Baby Boomers are the sons and daughters of the Greatest Generation - categorically, those born between 1901 and 1924. My grandparents, born in 1921 and 1923, belong to the Greatest Generation, categorized by their struggle through the Great Depression and their contributions to World War II. When I think of how I would define the generation, I think of my grandfather, aptly nicknamed "Gran," who resides in what he defiantly calls a "community of retirees," and what we affectionately refer to as "The Place You Go to Die." Gran represents nearly exactly the culture of the Greatest Generation.Firstly, Gran takes responsibility for his actions; when he was my age, attending the University of New Hampshire, he arranged to live with an acquaintance he knew through drama in a local woman's home for free, as long as the household chores were finished by each evening. Unfortunately for Frank, Gran's real name, the local woman had allowed just ONE young man to come live with her, and when she learned about Frank, she banished both men from the house. Frank called up UNH's housing offices. "We're very sorry, Mr. Graham, but all the halls are full - but we have good news for you. There are two elderly women looking for a student to help with yard and house work, nothing too much of a hassle, and the rooming is free." Frank accepted and met his two housemates later in the day.

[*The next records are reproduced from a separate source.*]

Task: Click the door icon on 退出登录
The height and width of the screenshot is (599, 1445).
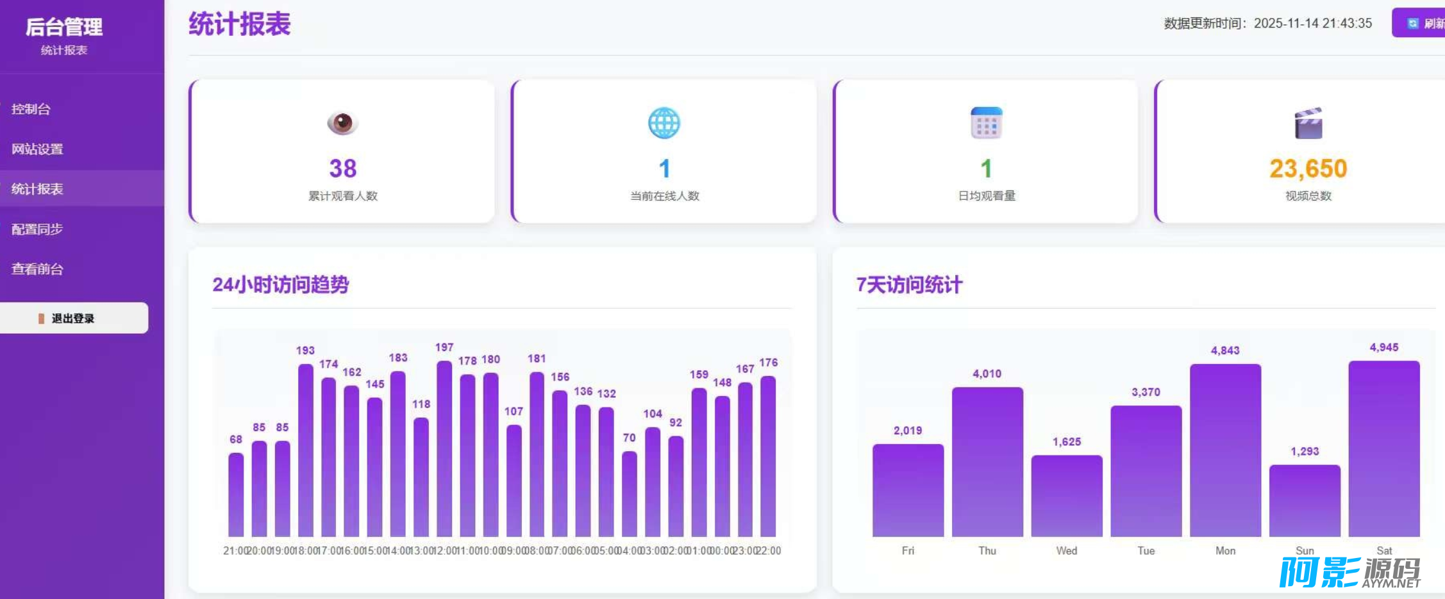Action: 42,318
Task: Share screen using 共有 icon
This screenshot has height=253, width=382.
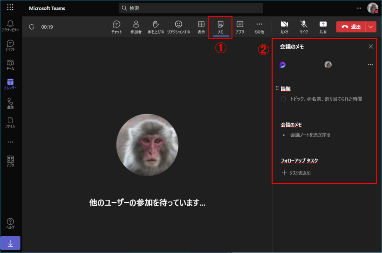Action: (323, 27)

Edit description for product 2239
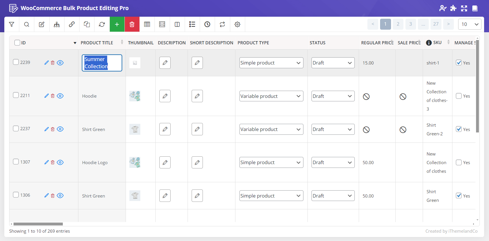point(165,63)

"Lights out at nine o'clock sharp," said Mrs. S, the widow of a professor at UNH.

The other woman, Misses G. added, "And the mail fetched from the Post Office by eight a.m.... Oh, and you mustn't shower in the house."

To which Frank replied, "But Misses, even in the winter?"

"Even in the winter, Frank. The field house is just around the corner." (When retelling the story, Gran always reminds us that the field house was more than a mile away.)

But Frank did his duties. He turned the lights out at nine, he did not bring guests home, he showered at the field house. One morning in December, as he was preparing to return home for Christmas, Frank returned with the mail at 8:01 and Misses G. had already left to catch a train to Plymouth. Misses S. smirked in the front hall, "Well, boy, you better run down to the station and give her the mail!"

Frank sprinted to the station and gave her the letters and, it being finals week at the university, walked breathlessly to the library. He arrived still sweating, "Been out for a jog, Frank?" asked a studying friend. Frank told them the story of the strict, old women and about the university's halls being full. "They lied to you, Frank! There are three empty rooms just on my floor!"

The next day, Frank packed his bags while the women ate breakfast, and left the house for his friend's dormitory while the women went shopping. The university was not happy (Frank was threatened with expulsion for his "Actions Prejudicial to the Reputation of the University"), but Frank finally was.

When he tells this story, he always begins with this: "One tiny mistake can get you, Michela. It can get you and then you're stuck with it, unless you can make it better. I made the mistake of trusting someone I only knew casually, and I had to live with the consequences. When your friend tells you he has somewhere for you to live for free, it's too good to be true. You have to be wary. But you have to live with what you got yourself in to, you have to take responsibility."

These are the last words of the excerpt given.